PLACEKEY_URL = "https://api.placekey.io/v1/placekey";
PLACEKEYS_URL = "https://api.placekey.io/v1/placekeys";

placekey_list_to_df = function(x) {
  # x = res_con[[2]]
  qid = x$query_id;
  pk = x$placekey;
  if(is.null(pk)) {
    pk = NA;
  }
  er = x$error;
  if(is.null(er)) {
    er = NA;
  }
  return(data.frame(query_id = qid, placekey = pk,error = er));
}

# get multiple Placekeys
get_placekeys_single_batch = function(apikey, location, query_id = NULL) {
  # location = data.frame(rhub[1:5, c("address", "city", "state", "zip")],iso_country_code = "US")
  # location = sub_loc
  # query_id = sub_query_id
  if(is.null(query_id)) {
    query_id = paste0("", 1:nrow(location));
  }
  
  loc_df = data.frame(query_id = query_id, as.data.frame(location));
  
  if(ncol(location) == 2) {
    colnames(loc_df) = c("query_id",
                         "latitude", "longitude")
  } else if(ncol(location) == 5) {
    colnames(loc_df) = c("query_id",
                         "street_address", "city",
                         "region", "postal_code", "iso_country_code")
  } else if(ncol(location) == 6) {
    colnames(loc_df) = c("query_id",
                         "location_name",
                         "street_address", "city",
                         "region", "postal_code", "iso_country_code")
  } else {
    print("check your location data.")
    return (NULL);
  }
  
  loc_df_json_str = toJSON(loc_df);
  
  body_str = paste0('{"queries": ', loc_df_json_str, '}');
  
  response = POST(PLACEKEYS_URL,
                  add_headers(.headers = c("apikey"=apikey,
                                           "Content-Type"="application/json")),
                  body = body_str);
  
  if(response$status_code != 200) {
    print(paste0("Error with status code ", response$status_code));
    print(content(response));
    
    return(NULL);
  }
  
  res_con = content(response);
  
  if(length(res_con) > 0) {
    res_con_regular = lapply(res_con, placekey_list_to_df);
    res_df = do.call(rbind.data.frame, res_con_regular);
    # bb = ldply(res_con, data.frame)
  return(res_df);
  } else {
    return (NULL);
  }
}

get_placekeys = function(apikey, location, query_id = NULL, query_limit = 1000) {
  # location = data.frame(rhub[, c("address", "city", "state", "zip")], iso_country_code = "US")
  n_row = nrow(location);
  n_queries = ceiling(n_row/query_limit);
  
  if(is.null(query_id)) {
    query_id = paste0("", 1:n_row);
  }
  
  placekeys_buff = NULL;
  for(n_query in 1:n_queries) {
    print(paste0("Querying batch number ", n_query, "/", n_queries))
    beg_index = 1 + (n_query-1) * query_limit;
    end_index = n_query * query_limit;

    if(end_index > n_row) {
      end_index = n_row
    }
    
    sub_query_id = query_id[beg_index:end_index];
    sub_loc = location[beg_index:end_index, ];
    
    placekeys_df = get_placekeys_single_batch(apikey, sub_loc, sub_query_id);
    if(is.null(placekeys_df)) {
      return(NULL);
    }
    placekeys_buff = rbind(placekeys_buff, placekeys_df)
  }
  
  return(placekeys_buff);
}

There are two major functions you can use
get_placekeys_single_batch and get_placekeys.

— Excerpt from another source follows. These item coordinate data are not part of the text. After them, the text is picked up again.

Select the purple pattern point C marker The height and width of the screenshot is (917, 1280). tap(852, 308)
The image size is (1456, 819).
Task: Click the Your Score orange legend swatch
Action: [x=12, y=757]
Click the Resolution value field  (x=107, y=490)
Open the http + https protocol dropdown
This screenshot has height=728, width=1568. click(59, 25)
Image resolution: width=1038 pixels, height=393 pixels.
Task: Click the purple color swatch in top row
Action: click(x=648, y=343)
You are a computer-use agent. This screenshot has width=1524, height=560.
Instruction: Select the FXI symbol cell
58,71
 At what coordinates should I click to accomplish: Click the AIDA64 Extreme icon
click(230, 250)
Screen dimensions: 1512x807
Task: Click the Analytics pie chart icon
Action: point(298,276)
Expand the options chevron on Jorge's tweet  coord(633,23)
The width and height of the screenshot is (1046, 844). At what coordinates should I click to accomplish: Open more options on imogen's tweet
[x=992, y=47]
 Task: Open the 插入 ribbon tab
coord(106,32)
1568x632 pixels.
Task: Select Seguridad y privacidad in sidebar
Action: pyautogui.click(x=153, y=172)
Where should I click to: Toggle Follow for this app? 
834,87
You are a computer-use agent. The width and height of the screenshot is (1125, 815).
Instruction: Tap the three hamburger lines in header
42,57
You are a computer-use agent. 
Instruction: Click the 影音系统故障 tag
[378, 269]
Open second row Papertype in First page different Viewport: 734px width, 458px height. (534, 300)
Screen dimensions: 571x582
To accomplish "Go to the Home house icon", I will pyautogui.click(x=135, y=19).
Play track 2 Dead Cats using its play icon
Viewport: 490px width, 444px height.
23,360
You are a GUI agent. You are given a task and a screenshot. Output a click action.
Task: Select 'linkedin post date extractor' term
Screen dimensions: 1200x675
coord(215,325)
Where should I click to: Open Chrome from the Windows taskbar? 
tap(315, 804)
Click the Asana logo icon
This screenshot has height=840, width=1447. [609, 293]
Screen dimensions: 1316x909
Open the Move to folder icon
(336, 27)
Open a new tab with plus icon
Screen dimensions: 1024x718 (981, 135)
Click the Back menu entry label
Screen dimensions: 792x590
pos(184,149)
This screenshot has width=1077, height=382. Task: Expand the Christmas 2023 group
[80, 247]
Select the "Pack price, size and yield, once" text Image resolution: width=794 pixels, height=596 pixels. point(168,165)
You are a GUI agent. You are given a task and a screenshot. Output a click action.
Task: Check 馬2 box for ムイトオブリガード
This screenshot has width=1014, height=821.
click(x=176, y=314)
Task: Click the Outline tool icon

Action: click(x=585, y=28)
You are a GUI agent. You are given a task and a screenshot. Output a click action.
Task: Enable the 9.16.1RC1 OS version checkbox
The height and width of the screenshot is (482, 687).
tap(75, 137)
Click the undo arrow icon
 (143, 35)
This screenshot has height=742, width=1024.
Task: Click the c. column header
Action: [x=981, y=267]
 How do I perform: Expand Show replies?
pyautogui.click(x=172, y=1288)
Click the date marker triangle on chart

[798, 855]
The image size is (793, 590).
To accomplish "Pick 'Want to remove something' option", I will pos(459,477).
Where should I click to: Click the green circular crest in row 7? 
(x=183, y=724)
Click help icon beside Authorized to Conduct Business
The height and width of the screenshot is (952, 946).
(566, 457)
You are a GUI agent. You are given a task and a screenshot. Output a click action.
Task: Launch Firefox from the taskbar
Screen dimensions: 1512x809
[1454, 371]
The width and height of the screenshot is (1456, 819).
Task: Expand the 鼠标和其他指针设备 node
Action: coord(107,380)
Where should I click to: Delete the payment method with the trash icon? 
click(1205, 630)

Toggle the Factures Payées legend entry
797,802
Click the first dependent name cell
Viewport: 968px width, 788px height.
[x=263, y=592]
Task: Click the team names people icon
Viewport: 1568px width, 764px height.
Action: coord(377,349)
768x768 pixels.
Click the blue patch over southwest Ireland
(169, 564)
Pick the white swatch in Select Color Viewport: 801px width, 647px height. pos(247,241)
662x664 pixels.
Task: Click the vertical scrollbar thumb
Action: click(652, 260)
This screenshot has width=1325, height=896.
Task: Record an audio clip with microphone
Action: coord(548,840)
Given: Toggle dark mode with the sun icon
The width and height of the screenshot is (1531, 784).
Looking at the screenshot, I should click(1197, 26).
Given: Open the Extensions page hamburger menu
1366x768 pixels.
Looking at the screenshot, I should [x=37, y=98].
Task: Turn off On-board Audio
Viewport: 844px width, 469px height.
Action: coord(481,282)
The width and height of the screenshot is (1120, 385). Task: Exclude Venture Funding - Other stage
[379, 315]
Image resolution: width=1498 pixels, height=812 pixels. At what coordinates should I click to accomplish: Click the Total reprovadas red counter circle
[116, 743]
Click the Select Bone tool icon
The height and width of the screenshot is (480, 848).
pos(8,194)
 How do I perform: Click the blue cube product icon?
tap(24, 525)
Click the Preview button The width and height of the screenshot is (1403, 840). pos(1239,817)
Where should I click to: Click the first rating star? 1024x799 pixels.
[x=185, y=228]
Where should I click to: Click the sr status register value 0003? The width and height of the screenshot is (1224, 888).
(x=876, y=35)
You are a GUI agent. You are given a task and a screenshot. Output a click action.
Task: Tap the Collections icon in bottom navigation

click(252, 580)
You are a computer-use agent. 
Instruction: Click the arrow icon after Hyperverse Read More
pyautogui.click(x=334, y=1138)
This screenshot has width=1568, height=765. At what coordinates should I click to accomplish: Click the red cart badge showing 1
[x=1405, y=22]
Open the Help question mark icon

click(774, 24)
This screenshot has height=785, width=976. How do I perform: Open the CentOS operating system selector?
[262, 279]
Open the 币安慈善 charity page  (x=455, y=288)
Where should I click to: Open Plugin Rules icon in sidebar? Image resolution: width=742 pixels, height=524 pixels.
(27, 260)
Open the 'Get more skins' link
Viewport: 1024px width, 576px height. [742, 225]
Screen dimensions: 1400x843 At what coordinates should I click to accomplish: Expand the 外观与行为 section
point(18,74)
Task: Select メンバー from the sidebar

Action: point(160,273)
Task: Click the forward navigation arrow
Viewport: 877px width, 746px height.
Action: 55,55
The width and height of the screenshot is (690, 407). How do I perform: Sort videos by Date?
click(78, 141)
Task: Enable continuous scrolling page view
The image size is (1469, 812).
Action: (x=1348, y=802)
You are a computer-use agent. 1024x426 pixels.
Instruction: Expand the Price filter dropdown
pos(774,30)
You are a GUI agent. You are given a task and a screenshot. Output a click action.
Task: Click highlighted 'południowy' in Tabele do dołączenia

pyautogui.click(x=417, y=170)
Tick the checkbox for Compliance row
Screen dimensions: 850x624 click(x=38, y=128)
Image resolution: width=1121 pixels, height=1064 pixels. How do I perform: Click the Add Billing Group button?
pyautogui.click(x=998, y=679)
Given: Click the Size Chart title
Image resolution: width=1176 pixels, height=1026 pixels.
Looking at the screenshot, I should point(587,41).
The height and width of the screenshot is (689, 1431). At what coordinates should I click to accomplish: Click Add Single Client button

Both functions generate Placekeys for multiple locations. However, Placekey limits the number of locations per query to 100ish (I could generate more than that, though, but there is definitely a limit.) So, if your data has fewer than that limit, you can use get_placekeys_single_batch. If you have more data points (most likely), then use get_placekeys. get_placekeys simply splits location data and call get_placekeys_single_batch multiple times.

get_placekeys parameters:
apikey: your API key in string
location: data.frame of your location (address or geocode)
query_id: custom name of each of your locations. Default value is NULL and if that is the case, query_id will be integer numbers starting from 1.
query_limit: number of locations per query. Default is 1000. The 1000 worked for me most of the cases, but if you encounter errors, reduce it to 200 or fewer.

Here are some examples.

You can pass (lat, long) geocode. You can pass multiple locations in a data.frame.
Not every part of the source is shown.